Tuesday, April 3, 2007

Tuesday night

Got my water goal met today. I was not able to walk today because I played tennis for 2 hours tonight after work. I just don't get up in the mornings early enough to walk. Maybe I should make that a goal for just one week so I will do it. Anyhow, I am almost afraid to say this because tennis season is not over, BUT I have not lost a single match since February and we all know what I started doing in February...exercising regularly! I am faster, have more stamina, why, if I keep this up, I just may win my age category in the Chicago Marathon! Okay, exercise endorphins do strange things to our minds, but I was only kidding about winning the marathon...as if I have to explain that! Ha-Ha. Tomorrow I have to drive to Birmingham for a one-day meeting and will return Thursday night. This is not turning out to be such a good week for my training but I will do the treadmill at the hotel. Be sure to check the message board in the members only section for info on the 5K run and get-together afterwards.

Monday, Monday

Drank more than 64 oz. of water today. In the past when I stick with drinking at least 8 glasses of water a day, I lose weight. There is some physiology about the liver not storing as much glycogen, hence, fat when there is a free flow of fluid through there...not a very scientific explanation but it works for me. I do need to look that up again. Anyway, I had a tennis match after work so I did not get my walk in but I sure did get some good exercise. We played 2 young "ponytail" girlies who ran our butts off. HOWEVER, we beat them in a 2-set match although that 2nd set was a grueling tiebreaker...let's just say we won by the hair of our chinny-chin-chin. I am sad that I won't be at our last Saturday meeting...I would love to be in on that team-building thing. I will be visiting my mom in Pensacola for Easter but I will walk my 4 miles somewhere! Hope everyone has a great non-injury week!

Sunday, April 1, 2007

Goal: Drink at least 64 oz. of water each day this week.

I am so-o glad it did not rain Saturday so we could get our 4-mile walk in. It was easier than that first mile we did, so I know we are making big progress. I need to go by Fleet Feet and get a running bra so I will be ready at that 10-week mark. Hearing from the MM alumni was very inspirational.
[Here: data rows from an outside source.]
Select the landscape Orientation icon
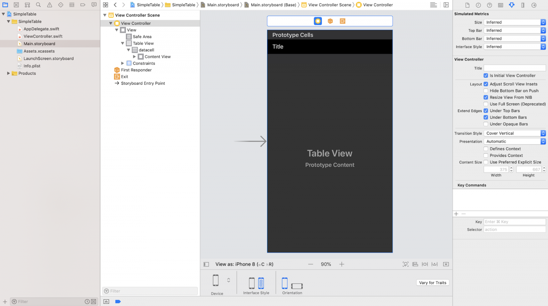Viewport: 548px width, 306px height. point(297,286)
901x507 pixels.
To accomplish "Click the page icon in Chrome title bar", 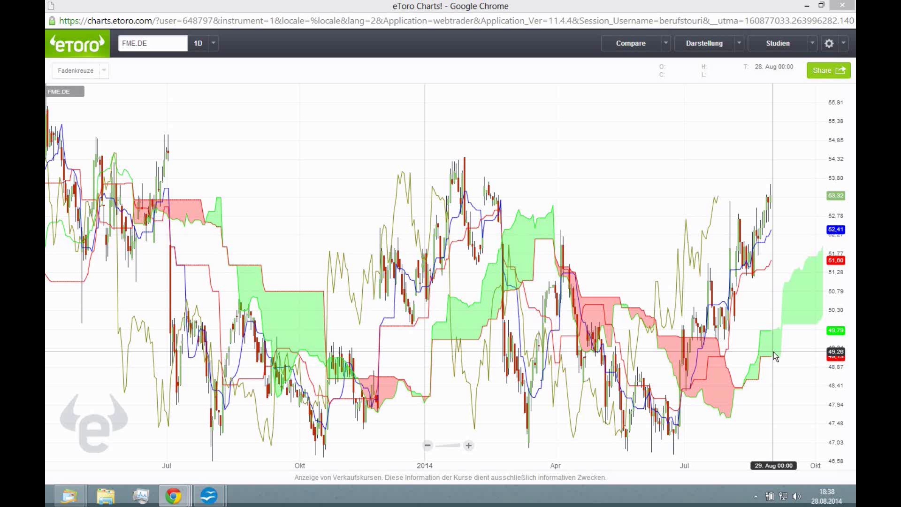I will (x=51, y=6).
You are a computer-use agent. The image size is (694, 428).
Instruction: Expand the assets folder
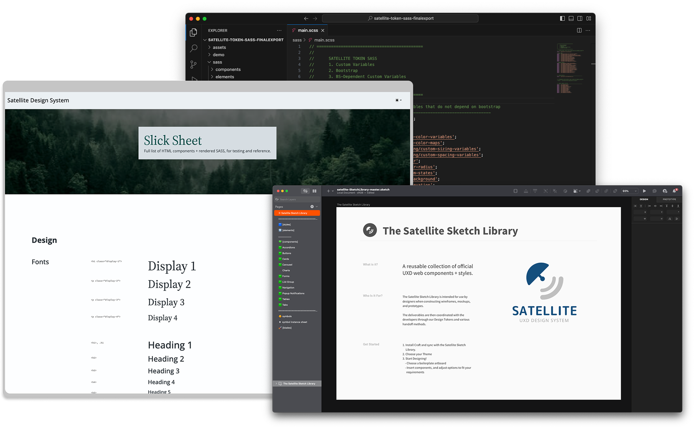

It is also good to know who to "go to" for more tips and advice on how to make it through in Chicago. The password for the day was DETERMINATION. And that is exactly what it will take to do this marathon. I have 3 people I will be doing this for: my oldest son, who has a chronic illness, my stepfather who has Alzheimer's and used to be an active, tough Marine, and my nephew who is 36 yrs. old and who recently had a mild heart attack and had 3 stents placed in his arteries. When I feel lazy or discouraged, I will think of how much they would love to be able to have the physical stamina to run a few miles, much less a marathon. I am blessed with good health, a strong mind, (sometimes) and this wonderful group of people to help see me through this humongous goal of the Chicago Marathon. Yes, I have that determination!